There is a strengthening link between the gut microbiota with complex metabolic conditions like obesity. In the present world scenario, obesity has almost attained the level of a pandemic and is progressing at a rapid rate. More than 500 million people across the world live with the stigma of this disease, which shows the severity of its incidence and the challenges confronting health practitioners. Since the gut microbiota is an environmental regulator of fat storage and adiposity, alterations of the gut microbiota composition has been implicated as a contributory factor in obesity-related metabolic dysregulation. This has been reported in both animal and human studies, where the microbiota is characterized by reduced diversity.
Bacteriocins are antimicrobial peptides produced by bacteria of many genera that can have a narrow or broad spectrum of activity. Many producer strains are generally regarded as safe (GRAS) or have qualitative presumption of safety (QPS). Unlike broad spectrum antibiotics that can significantly impact microbiota composition, bacteriocins are often very specific and can kill target organisms without causing collateral damage to host bacterial populations. There is sound evidence suggesting that bacteriocin-producing bacteria can be used to modify the gut microbiota, which makes bacteriocins and bacteriocin-producer strains an interesting strategy to prevent or treat diseases like obesity, which is associated with changes in the microbiota.
The aim of BIOMA was to study the impact of different bacteriocin-producing strains on the composition of the gut microbiota and on metabolic function, to determine if they can be suitable as a possible therapeutic intervention to impact on obesity. This project provided rigorous experimental results on how bacteriocin production can effectively inhibit specific target populations and their impact on other gut microbes. By using bacteriocin-producing strains (Bac+) and their corresponding bacteriocin-negative mutants (Bac-), it was possible to assess the effect of bacteriocin production on human gut-derived microbial communities.

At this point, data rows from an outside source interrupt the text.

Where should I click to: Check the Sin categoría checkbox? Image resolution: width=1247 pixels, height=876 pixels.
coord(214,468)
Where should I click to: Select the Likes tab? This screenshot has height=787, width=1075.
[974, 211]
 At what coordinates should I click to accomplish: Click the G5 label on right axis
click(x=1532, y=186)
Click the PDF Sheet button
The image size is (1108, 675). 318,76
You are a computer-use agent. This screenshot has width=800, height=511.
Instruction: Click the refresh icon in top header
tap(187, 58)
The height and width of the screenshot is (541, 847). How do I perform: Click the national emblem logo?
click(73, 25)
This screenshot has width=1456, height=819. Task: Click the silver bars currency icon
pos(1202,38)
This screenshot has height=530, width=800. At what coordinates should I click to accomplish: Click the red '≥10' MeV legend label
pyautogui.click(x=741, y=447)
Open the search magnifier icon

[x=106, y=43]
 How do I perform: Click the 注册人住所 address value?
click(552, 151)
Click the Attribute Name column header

While the gut microbiota is a realistic target for addressing obesity-related metabolic dysfunction, it has been suggested that the specificity of the antimicrobial agent employed may be critical. Some narrow spectrum bacteriocins are reported to have the potential to modulate gut health by elimination of specific pathogens. On the other hand, though broad spectrum bacteriocins can have a detrimental effect on the resident intestinal populations, they have exhibited promise with respect to their ability to improve metabolic health. Based on this, we selected a set of bacteriocins from different classes, subclasses and spectrum range. We proposed to work with bacteriocin-producing strains instead of the pure peptide for two main reasons; 1) bacteriocin-producing organisms provide a mean of delivering bacteriocins in the anaerobic environment of the gut and 2) the use of bacteriocin-producing cultures in functional foods is more cost effective than using pure peptide and is subject to less regulatory control.
The main output from BIOMA was a panel of isogenic L. lactis strains that effectively produce bacteriocins from different classes and spectrum of activity and their corresponding non-producing controls. These strains have valuable potential to be used in both food and pharmaceutical industries as microbiome-editing tool.
We assessed the behaviour of gut-derived communities over time and experimentally evaluated how the system is impacted by different bacteriocin producers. We established that the composition of the community changes in response to the presence of either broad- or narrow-spectrum bacteriocin producers and confirmed that there are significant off-target effects. These effects were analysed considering the inter-species interactions, providing a comprehensive insight into the possible mechanisms by which bacterial communities can be shaped by bacteriocins (published in Front. Microbiol; 2023).